* _What is expected_:
Copy out the lines below word for word, leaving the pictures out of your answer.

Stored lines
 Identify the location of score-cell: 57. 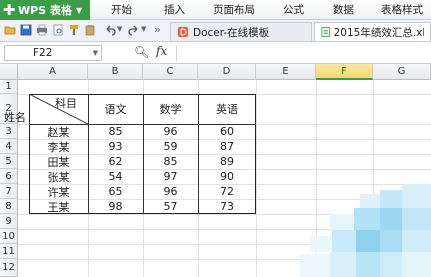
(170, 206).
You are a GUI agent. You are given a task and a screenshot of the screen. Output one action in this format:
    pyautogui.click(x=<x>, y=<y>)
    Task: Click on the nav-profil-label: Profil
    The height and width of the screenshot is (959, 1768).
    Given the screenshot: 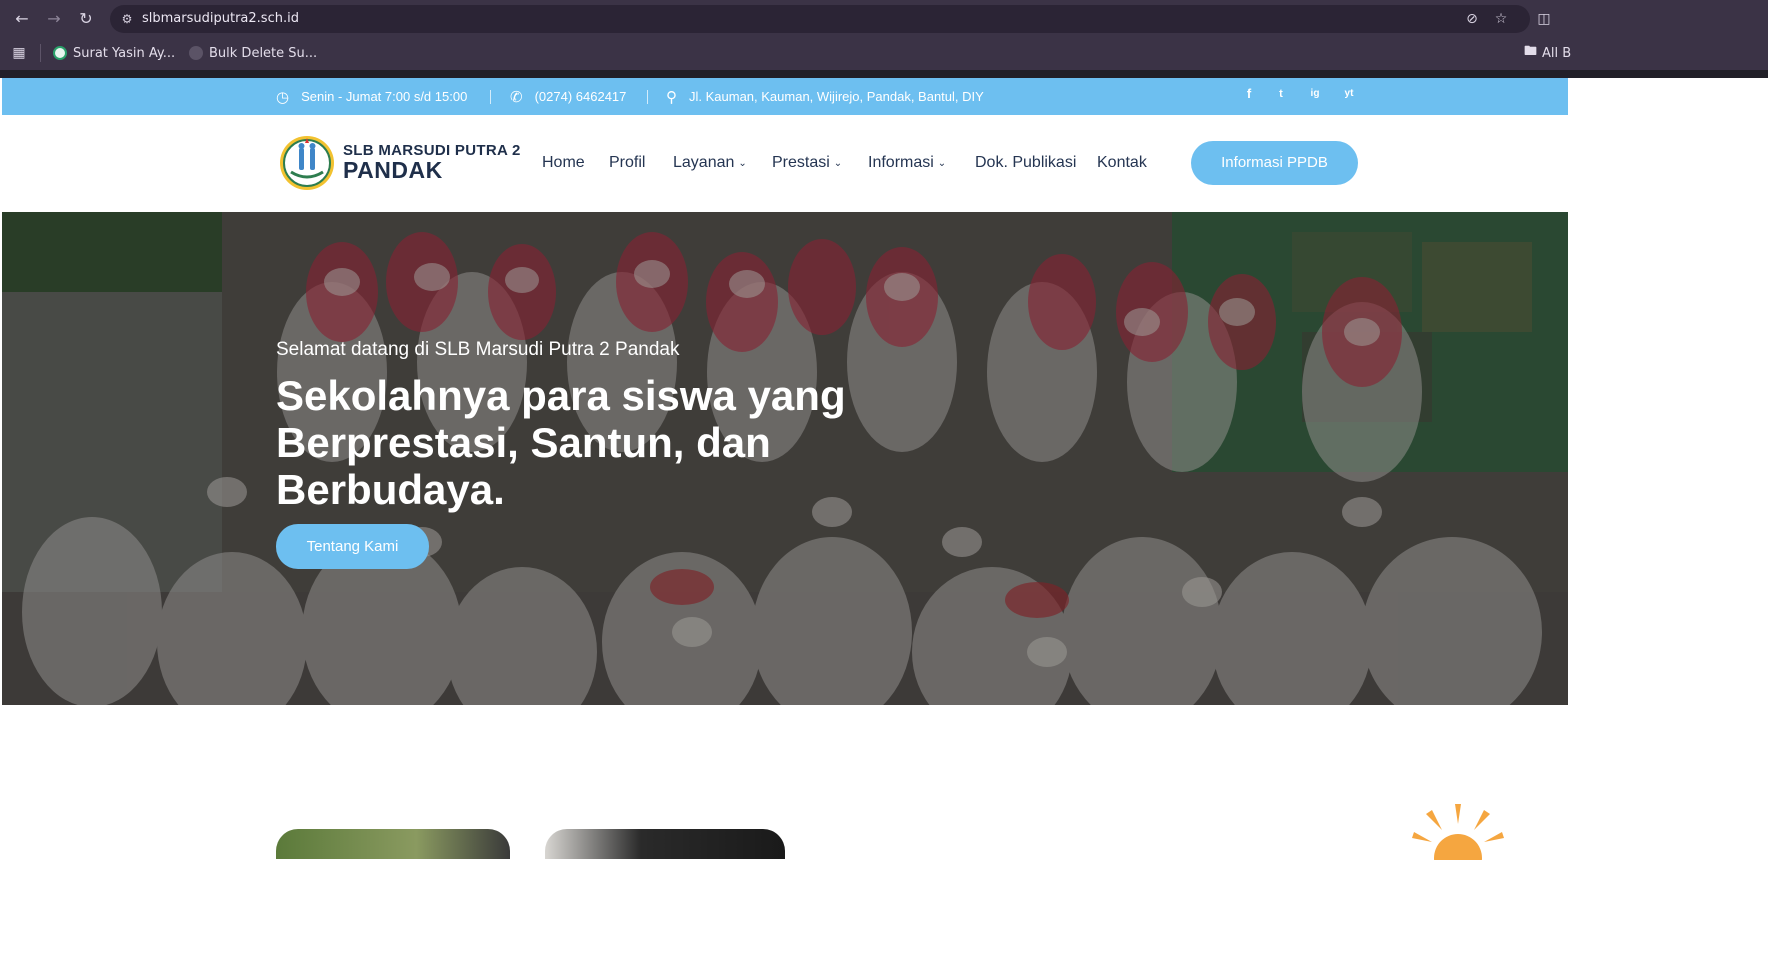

* _Exercise result_:
 Identify the location of score-cell: 57. 
(170, 206).
You are a GUI agent. You are given a task and a screenshot of the screen. Output one action in this format:
    pyautogui.click(x=<x>, y=<y>)
    Task: Click on the nav-profil-label: Profil
    The height and width of the screenshot is (959, 1768).
    Given the screenshot: 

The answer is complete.